What led you to join Legal Aid of Marin?
Legal Aid of Marin’s board has given me the opportunity to do what I went to law school to do: engage in community-grounded legal services. In my prior position as litigation director at the Western Center on Law and Poverty I was invited to work with Legal Aid of Marin on a variety of housing issues and frankly fell in love with the work there is to do and the communities organized to do it.
Why is Legal Aid successful?
Legal Aid of Marin doesn’t receive federal legal services funding, so we can assist all of Marin’s low-income residents without regard to immigration status. That is critical. Without federal funding restrictions, we can choose the advocacy tool that’s appropriate to the legal problem. All of that helps position Legal Aid of Marin to fight for an inclusive Marin for people from all walks of life — families, seniors, immigrants and people of all racial and economic backgrounds.

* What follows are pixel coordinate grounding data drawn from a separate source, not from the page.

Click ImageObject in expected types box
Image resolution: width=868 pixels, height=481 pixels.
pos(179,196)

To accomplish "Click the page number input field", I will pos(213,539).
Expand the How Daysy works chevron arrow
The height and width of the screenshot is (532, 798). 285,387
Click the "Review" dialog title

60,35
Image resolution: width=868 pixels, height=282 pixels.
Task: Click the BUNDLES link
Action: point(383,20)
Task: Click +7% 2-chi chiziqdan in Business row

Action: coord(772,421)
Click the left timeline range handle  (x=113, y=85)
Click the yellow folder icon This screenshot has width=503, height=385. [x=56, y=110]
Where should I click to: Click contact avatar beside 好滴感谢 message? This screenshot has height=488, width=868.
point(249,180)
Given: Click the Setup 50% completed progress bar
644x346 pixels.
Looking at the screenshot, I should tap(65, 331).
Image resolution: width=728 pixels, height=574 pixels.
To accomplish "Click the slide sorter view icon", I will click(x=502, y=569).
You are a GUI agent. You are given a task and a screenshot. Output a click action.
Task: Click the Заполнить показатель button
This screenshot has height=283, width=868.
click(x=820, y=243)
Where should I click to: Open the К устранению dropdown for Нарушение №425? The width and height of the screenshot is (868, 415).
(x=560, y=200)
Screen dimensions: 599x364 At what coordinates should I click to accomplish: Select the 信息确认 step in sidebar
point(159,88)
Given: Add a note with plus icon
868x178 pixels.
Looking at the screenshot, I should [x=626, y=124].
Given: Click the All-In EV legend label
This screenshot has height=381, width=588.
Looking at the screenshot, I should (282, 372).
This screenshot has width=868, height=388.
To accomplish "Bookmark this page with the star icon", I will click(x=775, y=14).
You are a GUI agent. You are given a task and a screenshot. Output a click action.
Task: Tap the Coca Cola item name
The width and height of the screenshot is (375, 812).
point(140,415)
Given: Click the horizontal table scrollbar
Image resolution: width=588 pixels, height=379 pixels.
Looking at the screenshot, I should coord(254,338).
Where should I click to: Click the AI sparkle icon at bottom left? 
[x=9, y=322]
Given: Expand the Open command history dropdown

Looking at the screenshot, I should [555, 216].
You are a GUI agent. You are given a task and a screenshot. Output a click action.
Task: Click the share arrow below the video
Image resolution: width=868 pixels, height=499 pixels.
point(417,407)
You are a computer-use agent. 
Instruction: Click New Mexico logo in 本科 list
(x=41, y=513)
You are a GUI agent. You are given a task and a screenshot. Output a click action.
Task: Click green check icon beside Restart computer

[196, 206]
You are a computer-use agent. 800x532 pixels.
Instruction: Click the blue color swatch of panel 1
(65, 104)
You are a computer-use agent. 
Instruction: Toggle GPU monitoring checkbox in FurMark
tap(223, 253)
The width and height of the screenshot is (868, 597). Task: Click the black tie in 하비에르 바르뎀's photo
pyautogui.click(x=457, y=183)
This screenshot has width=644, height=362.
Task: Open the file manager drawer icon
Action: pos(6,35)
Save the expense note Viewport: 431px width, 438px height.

What are the hardest challenges Marin’s underserved communities face?
Although new to the position and still learning, I’d say accessible housing for all and enforcement of legal and human rights for immigrants stand out.
How do you plan to move Legal Aid of Marin’s mission forward?
Funds are our lifeblood. The local bar association historically has been very supportive, and we will be building on its support as well as bringing in new support from area businesses and from lawyers who live in Marin but work elsewhere. We’ll be building on our strengths: our skilled bilingual staff with over 90 years of legal experience combined, the goodwill of all our community partners, and our tenacious, committed board members.
Favorite Marin spot to gain renewal and hope?
Any locally owned coffee shop or bookstore, plus anywhere in the company of the people of goodwill who work daily to make Marin a just and equitable place. Abbotts Lagoon at Point Reyes National Seashore and the Steep Ravine Trail from Stinson Beach are favorites to clear my head.